- **PERMINTAAN TERTULIS**
Bisakah Anda mengambil persis bagian dari tulisan tentang masa kecil, mulai dari "Kala Kecilku" dan berakhir pada "tiada berarti lagi..."?

- **BAGIAN DOKUMEN**
++++
Kala Kecilku
22. trkadang aku malu dgn masa kecil ku... semakin tua umurku semakin aku menjauh dari
Nya... dan smkin bobrok akhlak ku... hati yang tlh ternodai, tak suci
lagi...tlh bnyk tnta yg menodai lembaran2 putih yg mlai tiada berarti lagi...
trkdngg aku sdr n mulai membenahi dan trkdng aku lupa dan luput dari smwwa yg
aku sdri itu... n smwa ini yg aku jalani... aku hnya terlena dengn fatamurgana
dunia.
“Allahuakbar
– Allahuakbar…”
Lantun
suara adzan dulu selalu ku kumandangkan. Setiap tiba saat shalat datang saya siap
berdendang lantunan adzan. Tak ada terpikir apakah orang nanti suka dengan
suara adzan yang dilantunkan. Yang jelas, saya hanya mencoba mengumandangkan
adzan tepat dengan waktu yang telah ditentukan. Ketika itu, umurku tak lebih
dari 9 tahun. Percaya diri dan selalu berambisi begitu kata mereka, 15 tahun
yang lalu.
++++
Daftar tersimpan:
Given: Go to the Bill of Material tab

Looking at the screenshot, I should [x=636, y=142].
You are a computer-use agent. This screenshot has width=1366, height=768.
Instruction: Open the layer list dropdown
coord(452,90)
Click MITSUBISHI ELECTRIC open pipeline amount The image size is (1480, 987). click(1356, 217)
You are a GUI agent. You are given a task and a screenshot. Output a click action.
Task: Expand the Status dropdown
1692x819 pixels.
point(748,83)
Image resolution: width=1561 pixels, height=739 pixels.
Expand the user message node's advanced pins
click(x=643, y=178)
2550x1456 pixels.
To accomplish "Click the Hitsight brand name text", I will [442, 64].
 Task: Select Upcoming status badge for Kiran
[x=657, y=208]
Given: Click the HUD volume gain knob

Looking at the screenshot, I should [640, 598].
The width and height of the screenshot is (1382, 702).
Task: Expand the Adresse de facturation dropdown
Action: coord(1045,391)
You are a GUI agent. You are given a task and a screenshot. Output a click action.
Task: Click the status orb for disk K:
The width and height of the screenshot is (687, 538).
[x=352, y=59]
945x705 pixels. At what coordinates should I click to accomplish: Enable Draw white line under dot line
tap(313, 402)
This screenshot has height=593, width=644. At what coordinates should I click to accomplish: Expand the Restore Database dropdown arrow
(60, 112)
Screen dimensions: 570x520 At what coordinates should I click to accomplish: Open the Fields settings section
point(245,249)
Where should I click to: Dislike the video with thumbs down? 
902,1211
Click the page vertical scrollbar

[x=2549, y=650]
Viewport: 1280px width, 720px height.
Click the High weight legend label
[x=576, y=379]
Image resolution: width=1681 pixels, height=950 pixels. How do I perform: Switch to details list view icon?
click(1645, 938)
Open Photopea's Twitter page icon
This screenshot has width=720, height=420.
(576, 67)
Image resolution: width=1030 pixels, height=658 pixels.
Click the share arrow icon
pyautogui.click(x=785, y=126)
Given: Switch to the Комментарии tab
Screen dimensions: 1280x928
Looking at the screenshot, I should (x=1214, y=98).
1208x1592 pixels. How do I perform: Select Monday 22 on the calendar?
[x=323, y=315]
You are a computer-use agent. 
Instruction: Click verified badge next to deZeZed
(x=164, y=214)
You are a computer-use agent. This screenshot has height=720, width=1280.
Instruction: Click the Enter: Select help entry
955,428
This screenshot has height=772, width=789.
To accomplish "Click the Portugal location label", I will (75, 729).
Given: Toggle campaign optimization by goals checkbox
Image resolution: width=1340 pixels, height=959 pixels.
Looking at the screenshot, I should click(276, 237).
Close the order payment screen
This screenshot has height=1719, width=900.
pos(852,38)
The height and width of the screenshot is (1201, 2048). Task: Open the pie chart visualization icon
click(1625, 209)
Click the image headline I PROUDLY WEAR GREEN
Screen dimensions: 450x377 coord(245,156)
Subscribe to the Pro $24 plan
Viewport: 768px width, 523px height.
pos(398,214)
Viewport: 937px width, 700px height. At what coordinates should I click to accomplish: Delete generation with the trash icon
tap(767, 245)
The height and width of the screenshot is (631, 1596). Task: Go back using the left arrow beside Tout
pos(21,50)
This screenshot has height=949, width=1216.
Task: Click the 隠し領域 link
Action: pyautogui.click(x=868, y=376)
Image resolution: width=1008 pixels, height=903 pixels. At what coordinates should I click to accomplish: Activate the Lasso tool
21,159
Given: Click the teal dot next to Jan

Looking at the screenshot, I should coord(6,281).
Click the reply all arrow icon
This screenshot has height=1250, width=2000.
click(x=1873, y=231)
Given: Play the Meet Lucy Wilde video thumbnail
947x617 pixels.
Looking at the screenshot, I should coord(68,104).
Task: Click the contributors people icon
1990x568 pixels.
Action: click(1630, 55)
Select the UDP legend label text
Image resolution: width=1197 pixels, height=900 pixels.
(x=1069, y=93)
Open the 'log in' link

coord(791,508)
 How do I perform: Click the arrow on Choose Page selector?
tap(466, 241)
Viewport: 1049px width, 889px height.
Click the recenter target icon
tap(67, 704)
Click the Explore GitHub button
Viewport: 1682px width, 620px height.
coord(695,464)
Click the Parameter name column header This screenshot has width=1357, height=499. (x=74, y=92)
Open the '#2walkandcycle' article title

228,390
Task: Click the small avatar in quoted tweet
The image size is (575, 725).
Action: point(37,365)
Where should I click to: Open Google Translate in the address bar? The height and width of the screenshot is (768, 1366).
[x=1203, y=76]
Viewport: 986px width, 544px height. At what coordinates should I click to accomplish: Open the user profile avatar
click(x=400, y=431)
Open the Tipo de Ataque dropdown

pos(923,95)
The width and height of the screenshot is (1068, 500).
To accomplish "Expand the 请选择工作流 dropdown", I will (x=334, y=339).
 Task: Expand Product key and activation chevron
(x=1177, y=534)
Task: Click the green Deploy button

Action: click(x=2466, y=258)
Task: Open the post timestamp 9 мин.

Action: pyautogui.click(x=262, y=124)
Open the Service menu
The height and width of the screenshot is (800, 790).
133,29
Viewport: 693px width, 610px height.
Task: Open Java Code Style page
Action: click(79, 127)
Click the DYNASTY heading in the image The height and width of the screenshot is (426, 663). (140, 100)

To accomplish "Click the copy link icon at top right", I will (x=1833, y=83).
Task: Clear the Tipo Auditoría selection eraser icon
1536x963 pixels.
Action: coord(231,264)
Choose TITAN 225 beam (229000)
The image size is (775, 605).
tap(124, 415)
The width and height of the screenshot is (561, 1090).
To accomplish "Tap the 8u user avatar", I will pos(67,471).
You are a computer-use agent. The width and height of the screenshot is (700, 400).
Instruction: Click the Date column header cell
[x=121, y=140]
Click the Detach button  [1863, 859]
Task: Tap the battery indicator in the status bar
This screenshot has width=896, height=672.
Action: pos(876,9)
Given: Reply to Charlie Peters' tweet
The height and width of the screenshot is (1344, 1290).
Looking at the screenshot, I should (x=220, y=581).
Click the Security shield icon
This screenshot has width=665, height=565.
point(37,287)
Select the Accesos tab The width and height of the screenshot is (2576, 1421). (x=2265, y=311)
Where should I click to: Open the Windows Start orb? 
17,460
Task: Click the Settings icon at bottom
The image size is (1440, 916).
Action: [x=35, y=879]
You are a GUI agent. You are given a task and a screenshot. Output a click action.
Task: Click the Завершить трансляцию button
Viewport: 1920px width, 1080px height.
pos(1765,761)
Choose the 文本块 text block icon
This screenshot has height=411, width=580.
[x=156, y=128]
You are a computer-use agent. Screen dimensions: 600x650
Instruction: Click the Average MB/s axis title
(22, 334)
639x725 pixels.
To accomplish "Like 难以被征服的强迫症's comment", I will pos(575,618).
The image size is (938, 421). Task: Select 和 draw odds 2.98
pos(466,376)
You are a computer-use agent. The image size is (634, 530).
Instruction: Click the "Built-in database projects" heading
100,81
++++
- **JAWABAN LATIHAN**
Kala Kecilku
22. trkadang aku malu dgn masa kecil ku... semakin tua umurku semakin aku menjauh dari
Nya... dan smkin bobrok akhlak ku... hati yang tlh ternodai, tak suci
lagi...tlh bnyk tnta yg menodai lembaran2 putih yg mlai tiada berarti lagi...